Training robust deep video representations has proven to be computationally challenging due to substantial decoding overheads, the enormous size of raw video streams, and their inherent high temporal redundancy. Different from existing schemes, operating exclusively in the compressed video domain and exploiting all freely available modalities, i.e., I-frames, and P-frames (motion vectors and residuals) offers a compute-efficient alternative. Existing methods approach this task as a naive multi-modality problem, ignoring the temporal correlation and implicit sparsity across P-frames for modeling stronger shared representations for videos of the same action, making training and generalization easier.

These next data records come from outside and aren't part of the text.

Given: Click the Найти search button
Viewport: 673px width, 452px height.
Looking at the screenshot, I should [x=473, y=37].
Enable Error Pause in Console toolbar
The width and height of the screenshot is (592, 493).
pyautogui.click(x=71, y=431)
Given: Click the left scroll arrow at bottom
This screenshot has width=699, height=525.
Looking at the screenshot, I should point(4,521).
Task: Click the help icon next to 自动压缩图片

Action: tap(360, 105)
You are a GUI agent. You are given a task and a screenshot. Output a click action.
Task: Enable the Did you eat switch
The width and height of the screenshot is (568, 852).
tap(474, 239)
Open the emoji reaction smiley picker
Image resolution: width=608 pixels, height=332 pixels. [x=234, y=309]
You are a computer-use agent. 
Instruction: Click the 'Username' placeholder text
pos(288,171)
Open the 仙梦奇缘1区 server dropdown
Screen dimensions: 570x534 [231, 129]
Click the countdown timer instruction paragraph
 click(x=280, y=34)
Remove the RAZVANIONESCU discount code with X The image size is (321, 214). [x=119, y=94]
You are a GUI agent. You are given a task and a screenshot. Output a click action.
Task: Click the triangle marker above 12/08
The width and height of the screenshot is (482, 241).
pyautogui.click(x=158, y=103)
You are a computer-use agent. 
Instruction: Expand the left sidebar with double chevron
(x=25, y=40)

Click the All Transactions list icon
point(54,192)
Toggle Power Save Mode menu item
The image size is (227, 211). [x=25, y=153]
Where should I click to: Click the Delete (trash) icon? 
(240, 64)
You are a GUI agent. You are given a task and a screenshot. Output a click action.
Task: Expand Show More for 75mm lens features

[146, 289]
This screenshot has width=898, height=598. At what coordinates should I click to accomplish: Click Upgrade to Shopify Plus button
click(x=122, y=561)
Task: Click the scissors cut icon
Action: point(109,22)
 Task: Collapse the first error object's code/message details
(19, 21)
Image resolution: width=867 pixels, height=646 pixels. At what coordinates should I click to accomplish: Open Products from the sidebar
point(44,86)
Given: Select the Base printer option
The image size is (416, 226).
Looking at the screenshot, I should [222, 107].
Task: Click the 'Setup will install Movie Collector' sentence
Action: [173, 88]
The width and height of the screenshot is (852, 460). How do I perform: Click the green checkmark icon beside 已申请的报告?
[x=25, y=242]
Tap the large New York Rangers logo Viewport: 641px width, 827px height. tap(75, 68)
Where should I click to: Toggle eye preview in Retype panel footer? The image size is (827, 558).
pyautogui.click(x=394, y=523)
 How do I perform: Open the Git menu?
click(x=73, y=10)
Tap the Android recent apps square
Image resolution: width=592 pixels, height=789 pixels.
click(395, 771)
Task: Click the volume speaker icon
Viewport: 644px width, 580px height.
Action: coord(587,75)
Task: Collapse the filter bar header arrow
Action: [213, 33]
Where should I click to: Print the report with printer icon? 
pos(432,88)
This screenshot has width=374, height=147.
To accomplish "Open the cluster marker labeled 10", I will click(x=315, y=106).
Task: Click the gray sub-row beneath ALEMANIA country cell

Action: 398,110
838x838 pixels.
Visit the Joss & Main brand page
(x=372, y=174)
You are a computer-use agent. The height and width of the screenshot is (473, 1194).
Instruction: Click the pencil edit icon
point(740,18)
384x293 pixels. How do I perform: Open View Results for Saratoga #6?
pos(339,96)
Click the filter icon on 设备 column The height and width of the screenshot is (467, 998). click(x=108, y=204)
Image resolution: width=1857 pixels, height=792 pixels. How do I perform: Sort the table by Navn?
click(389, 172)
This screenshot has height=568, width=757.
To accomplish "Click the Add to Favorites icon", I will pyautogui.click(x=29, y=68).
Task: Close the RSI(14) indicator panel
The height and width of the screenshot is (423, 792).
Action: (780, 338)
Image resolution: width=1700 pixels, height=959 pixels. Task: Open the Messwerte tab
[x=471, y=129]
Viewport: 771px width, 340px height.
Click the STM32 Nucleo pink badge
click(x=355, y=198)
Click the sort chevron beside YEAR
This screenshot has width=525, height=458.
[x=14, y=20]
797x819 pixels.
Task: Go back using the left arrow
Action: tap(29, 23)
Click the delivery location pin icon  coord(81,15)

By revisiting the high-level design of dominant video understanding backbones, we increase inference speed by a factor of $56$ while retaining similar performance. For this, we propose a hybrid end-to-end framework that factorizes learning across three key concepts to reduce inference cost by $330\times$ versus prior art: First, a specially designed dual-encoder scheme with efficient Spiking Temporal Modulators to minimize latency while retaining cross-domain feature aggregation. Second, a unified transformer model to capture inter-modal dependencies using global self-attention to enhance I-frame -- P-frame contextual interactions. Third, a Multi-Modal Mixer Block to model rich representations from the joint spatiotemporal token embeddings. Experiments show that our method results in a lightweight architecture achieving state-of-the-art video recognition performance on UCF-101, HMDB-51, K-400, K-600 and SS-v2 datasets with favorable costs ($0.73$J/V) and fast inference ($16$V/s). Our observations bring new insights into practical design choices for efficient next-generation spatiotemporal learners. Code is available.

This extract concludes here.